_WORK REQUEST_.
From the data below, retype exactly the lines starting with the one that contains "14. Sujets avancés (29, 222)" and ending with the one that contains "Numark Mixtrack (Pro) 3 (45, 1311)", both included.

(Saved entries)
______

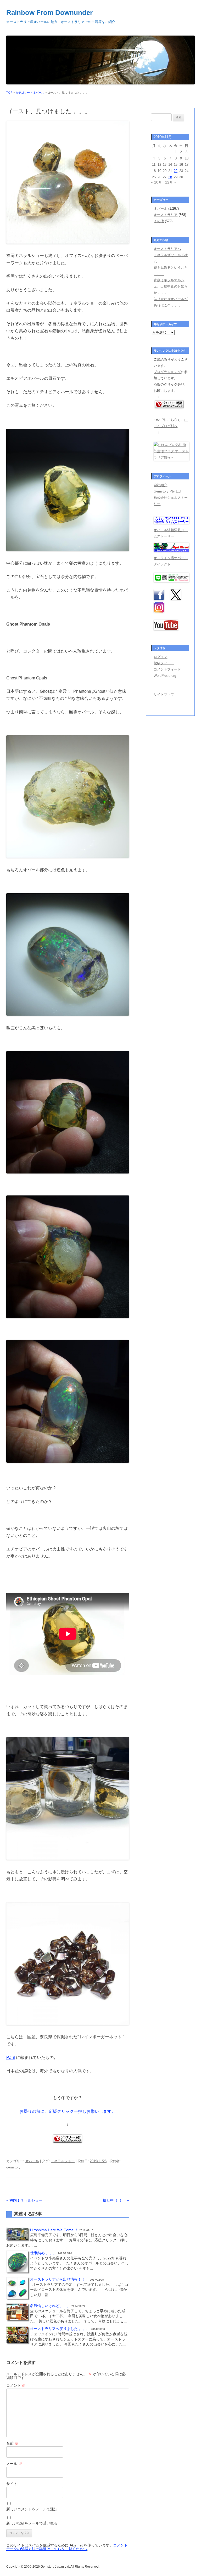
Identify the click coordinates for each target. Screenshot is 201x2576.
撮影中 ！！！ (116, 2200)
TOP (9, 92)
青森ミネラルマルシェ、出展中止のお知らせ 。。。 (171, 286)
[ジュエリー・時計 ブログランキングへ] (67, 2141)
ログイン (160, 657)
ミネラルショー (63, 2161)
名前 (12, 2443)
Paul (10, 2057)
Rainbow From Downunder (49, 12)
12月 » (170, 182)
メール (14, 2463)
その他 (159, 221)
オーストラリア (165, 215)
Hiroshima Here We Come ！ (54, 2230)
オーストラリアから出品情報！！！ (59, 2279)
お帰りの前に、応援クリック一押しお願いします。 (67, 2111)
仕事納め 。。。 (43, 2253)
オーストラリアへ (167, 249)
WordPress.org (165, 676)
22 (175, 171)
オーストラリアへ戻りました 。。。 (60, 2329)
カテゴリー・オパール (29, 92)
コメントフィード (167, 669)
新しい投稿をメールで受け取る (32, 2523)
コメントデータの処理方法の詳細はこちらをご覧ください (67, 2547)
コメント (16, 2385)
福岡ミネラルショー (24, 2200)
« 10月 (156, 182)
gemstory (13, 2167)
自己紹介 (160, 485)
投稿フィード (164, 663)
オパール (32, 2161)
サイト (11, 2484)
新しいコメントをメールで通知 (32, 2509)
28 (170, 177)
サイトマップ (164, 694)
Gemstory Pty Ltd (167, 491)
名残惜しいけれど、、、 (50, 2306)
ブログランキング (167, 372)
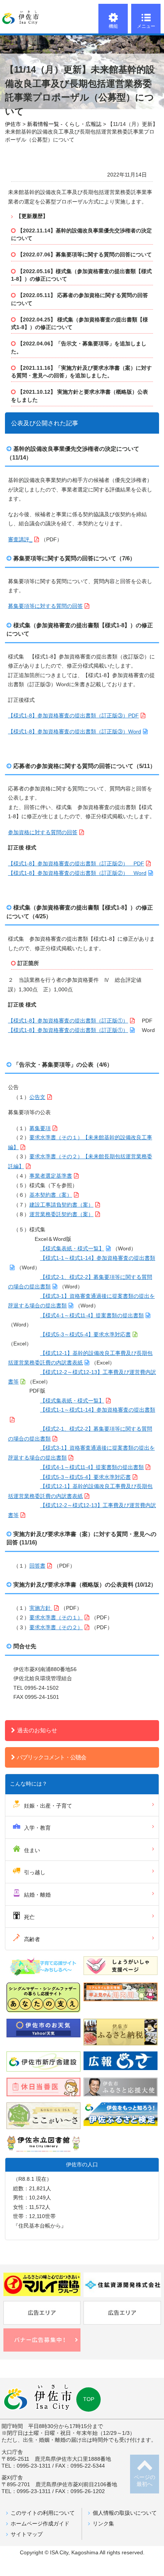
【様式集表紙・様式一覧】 (72, 1248)
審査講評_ (20, 539)
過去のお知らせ (37, 1730)
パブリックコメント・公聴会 (51, 1757)
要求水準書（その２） (56, 1627)
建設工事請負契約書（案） (61, 1205)
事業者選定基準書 (50, 1176)
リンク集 (103, 2524)
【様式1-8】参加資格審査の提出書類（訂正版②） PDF (76, 864)
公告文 (37, 1097)
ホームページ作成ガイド (40, 2524)
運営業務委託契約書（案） (61, 1214)
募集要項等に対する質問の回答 (45, 606)
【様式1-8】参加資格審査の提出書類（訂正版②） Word (77, 873)
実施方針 (40, 1608)
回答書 (37, 1566)
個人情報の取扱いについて (125, 2513)
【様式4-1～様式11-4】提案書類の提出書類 (92, 1315)
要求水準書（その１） (56, 1617)
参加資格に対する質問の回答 (42, 832)
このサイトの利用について (43, 2513)
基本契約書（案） (50, 1195)
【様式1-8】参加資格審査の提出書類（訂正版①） (68, 1021)
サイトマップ (27, 2534)
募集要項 (40, 1128)
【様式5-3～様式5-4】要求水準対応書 (85, 1334)
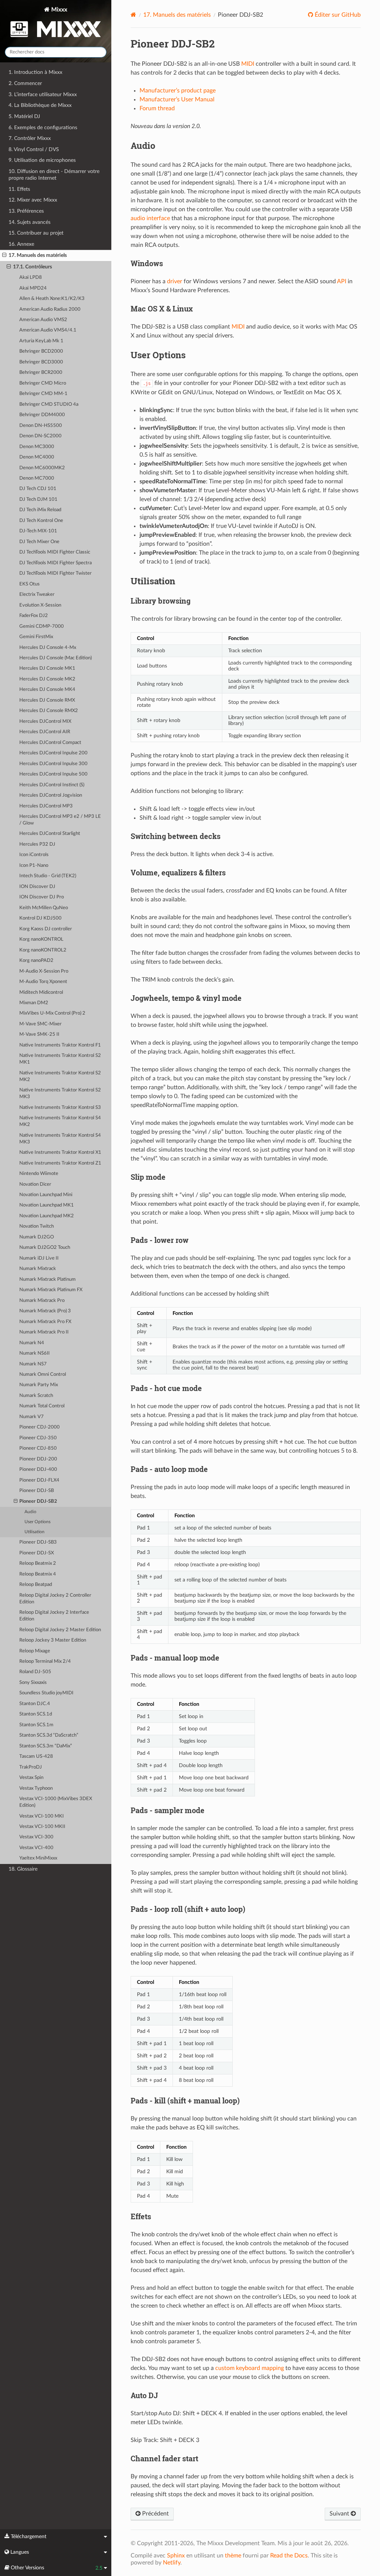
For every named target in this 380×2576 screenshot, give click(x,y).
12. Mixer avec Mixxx (33, 200)
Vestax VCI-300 (36, 1837)
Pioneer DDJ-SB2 (38, 1501)
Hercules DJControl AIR (44, 731)
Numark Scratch (36, 1395)
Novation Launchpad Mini (45, 1194)
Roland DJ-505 (35, 1671)
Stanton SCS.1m (36, 1725)
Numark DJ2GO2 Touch (44, 1247)
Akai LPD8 (30, 277)
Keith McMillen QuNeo (43, 907)
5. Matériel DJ (24, 116)
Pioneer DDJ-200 (38, 1459)
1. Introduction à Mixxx (35, 72)
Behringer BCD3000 (41, 362)
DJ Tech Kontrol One (41, 520)
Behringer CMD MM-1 (43, 393)
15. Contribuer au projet (36, 233)
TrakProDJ (30, 1767)
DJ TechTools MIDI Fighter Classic (54, 552)
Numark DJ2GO (36, 1237)
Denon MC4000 (36, 457)
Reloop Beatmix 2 (37, 1563)
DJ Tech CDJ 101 (37, 488)
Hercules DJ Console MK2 (47, 679)
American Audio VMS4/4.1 (47, 330)
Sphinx (176, 2556)
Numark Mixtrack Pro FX (45, 1321)
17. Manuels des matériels (38, 255)
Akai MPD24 (33, 288)
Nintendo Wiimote (38, 1173)
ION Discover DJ (37, 886)
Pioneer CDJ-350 (38, 1438)
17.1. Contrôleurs (32, 267)
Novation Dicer (35, 1184)
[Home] (133, 15)
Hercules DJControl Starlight (49, 833)
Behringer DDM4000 (42, 414)
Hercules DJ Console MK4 (47, 689)
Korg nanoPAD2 (36, 960)
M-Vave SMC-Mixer (40, 1024)
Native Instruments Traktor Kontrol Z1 (60, 1163)
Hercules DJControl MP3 (46, 806)
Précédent (155, 2514)
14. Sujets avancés (29, 222)
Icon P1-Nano (33, 865)
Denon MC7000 (36, 478)
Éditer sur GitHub (337, 15)
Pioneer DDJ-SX (36, 1553)
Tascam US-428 (36, 1756)
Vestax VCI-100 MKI (41, 1816)
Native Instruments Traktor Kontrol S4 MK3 (60, 1139)
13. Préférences (26, 211)
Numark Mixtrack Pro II (44, 1332)
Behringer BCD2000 (41, 351)
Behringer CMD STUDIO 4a (48, 404)
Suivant (340, 2514)
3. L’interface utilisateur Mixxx (43, 94)
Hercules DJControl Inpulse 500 (53, 774)
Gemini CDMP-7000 (41, 626)
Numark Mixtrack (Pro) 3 (45, 1311)
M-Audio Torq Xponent (43, 981)
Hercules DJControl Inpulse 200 (53, 753)
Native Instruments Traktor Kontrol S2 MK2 (60, 1076)
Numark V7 (31, 1416)
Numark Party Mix (38, 1384)
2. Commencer (25, 83)
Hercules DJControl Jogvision (50, 795)
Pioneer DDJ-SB (36, 1490)
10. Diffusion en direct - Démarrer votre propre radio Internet (54, 175)
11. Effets (19, 189)
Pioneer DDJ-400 (38, 1469)
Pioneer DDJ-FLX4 (39, 1480)
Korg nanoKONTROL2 (42, 950)
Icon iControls (34, 854)
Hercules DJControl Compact (50, 742)
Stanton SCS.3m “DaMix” (45, 1746)
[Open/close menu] (4, 255)
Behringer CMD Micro (42, 383)
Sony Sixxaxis (33, 1682)
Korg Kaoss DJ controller (45, 929)
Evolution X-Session (40, 605)
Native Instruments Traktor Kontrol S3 (60, 1107)
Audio (30, 1512)
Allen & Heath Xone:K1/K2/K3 (52, 298)
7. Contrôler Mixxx (30, 138)
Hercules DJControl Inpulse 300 (53, 763)
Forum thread (157, 108)
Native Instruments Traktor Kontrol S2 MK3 (60, 1093)
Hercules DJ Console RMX (47, 700)
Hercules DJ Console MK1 (47, 668)
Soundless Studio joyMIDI (46, 1693)
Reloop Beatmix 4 (37, 1574)
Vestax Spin (31, 1777)
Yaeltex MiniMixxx (38, 1858)
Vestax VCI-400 (36, 1847)
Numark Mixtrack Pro (42, 1300)
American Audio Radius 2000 (50, 309)
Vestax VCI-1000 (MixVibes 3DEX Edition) (55, 1802)
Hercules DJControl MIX (45, 721)
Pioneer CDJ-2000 (39, 1427)
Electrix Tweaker (37, 594)
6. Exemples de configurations (43, 127)
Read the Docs (289, 2556)
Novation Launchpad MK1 (46, 1205)
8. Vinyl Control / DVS (34, 149)
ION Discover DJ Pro (41, 897)
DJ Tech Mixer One (39, 541)
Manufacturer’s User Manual (177, 99)
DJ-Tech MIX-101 (38, 531)
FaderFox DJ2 (33, 615)
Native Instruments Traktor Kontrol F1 (60, 1045)
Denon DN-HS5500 (40, 425)
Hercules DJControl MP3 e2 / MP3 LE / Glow (60, 820)
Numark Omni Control (42, 1374)
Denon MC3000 (36, 446)
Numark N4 (31, 1343)
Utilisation (34, 1532)
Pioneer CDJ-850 (38, 1448)
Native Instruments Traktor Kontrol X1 (60, 1152)
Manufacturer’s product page (178, 91)
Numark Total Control (42, 1406)
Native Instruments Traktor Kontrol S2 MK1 (60, 1059)
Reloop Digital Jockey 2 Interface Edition (54, 1616)
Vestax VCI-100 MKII (42, 1826)
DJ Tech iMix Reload (40, 509)
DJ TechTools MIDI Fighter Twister (55, 573)
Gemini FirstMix (36, 636)
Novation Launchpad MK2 (46, 1216)
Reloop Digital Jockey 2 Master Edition (60, 1629)
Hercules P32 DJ (37, 844)
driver (174, 281)
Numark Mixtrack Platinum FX (50, 1289)
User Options (37, 1522)
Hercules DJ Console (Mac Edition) (55, 658)
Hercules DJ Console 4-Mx (47, 647)
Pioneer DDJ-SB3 (38, 1542)
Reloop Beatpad (35, 1584)
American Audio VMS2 (43, 319)
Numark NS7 (33, 1364)
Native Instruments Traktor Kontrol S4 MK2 (60, 1121)
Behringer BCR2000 (40, 372)
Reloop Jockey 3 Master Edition (52, 1640)
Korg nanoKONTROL (41, 939)
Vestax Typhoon (36, 1788)
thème (233, 2556)
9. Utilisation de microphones (42, 160)
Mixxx (58, 10)
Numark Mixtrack (37, 1268)
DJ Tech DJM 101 (38, 499)
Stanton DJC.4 (34, 1703)
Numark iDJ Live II (39, 1258)
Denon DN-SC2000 (40, 436)
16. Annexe (21, 244)
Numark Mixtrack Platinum (47, 1279)
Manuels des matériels (177, 15)
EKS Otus (29, 584)
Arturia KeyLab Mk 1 (41, 341)
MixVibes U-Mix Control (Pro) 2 (52, 1013)
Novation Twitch (36, 1226)
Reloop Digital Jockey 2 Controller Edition (55, 1598)
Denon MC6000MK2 (42, 468)
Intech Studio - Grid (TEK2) (47, 876)
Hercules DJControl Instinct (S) (51, 785)
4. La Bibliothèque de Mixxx (40, 105)
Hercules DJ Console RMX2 (48, 710)
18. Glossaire (23, 1869)
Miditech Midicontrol (41, 992)
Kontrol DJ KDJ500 (40, 918)
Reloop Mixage (34, 1651)
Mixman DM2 (33, 1002)
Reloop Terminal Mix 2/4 (45, 1661)
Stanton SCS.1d (35, 1714)
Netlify (171, 2563)
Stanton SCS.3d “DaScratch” (48, 1735)
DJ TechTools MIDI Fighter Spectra (55, 563)
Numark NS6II (34, 1353)
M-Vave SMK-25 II (39, 1034)
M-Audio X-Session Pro (43, 971)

______

_OUTPUT BELOW_.
14. Sujets avancés (29, 222)
Icon P1-Nano (33, 865)
Denon MC7000 (36, 478)
Éditer sur GitHub (337, 15)
Pioneer DDJ-SX (36, 1553)
Tascam US-428 (36, 1756)
Vestax VCI-100 MKI (41, 1816)
Native Instruments Traktor Kontrol S4 MK3 (60, 1139)
13. Préférences (26, 211)
Numark Mixtrack Pro II (44, 1332)
Behringer BCD2000 (41, 351)
Behringer CMD STUDIO 4a (48, 404)
Suivant (340, 2514)
3. L’interface utilisateur Mixxx (43, 94)
Hercules DJControl Inpulse 500 (53, 774)
Gemini CDMP-7000 (41, 626)
Numark Mixtrack (Pro) 3 (45, 1311)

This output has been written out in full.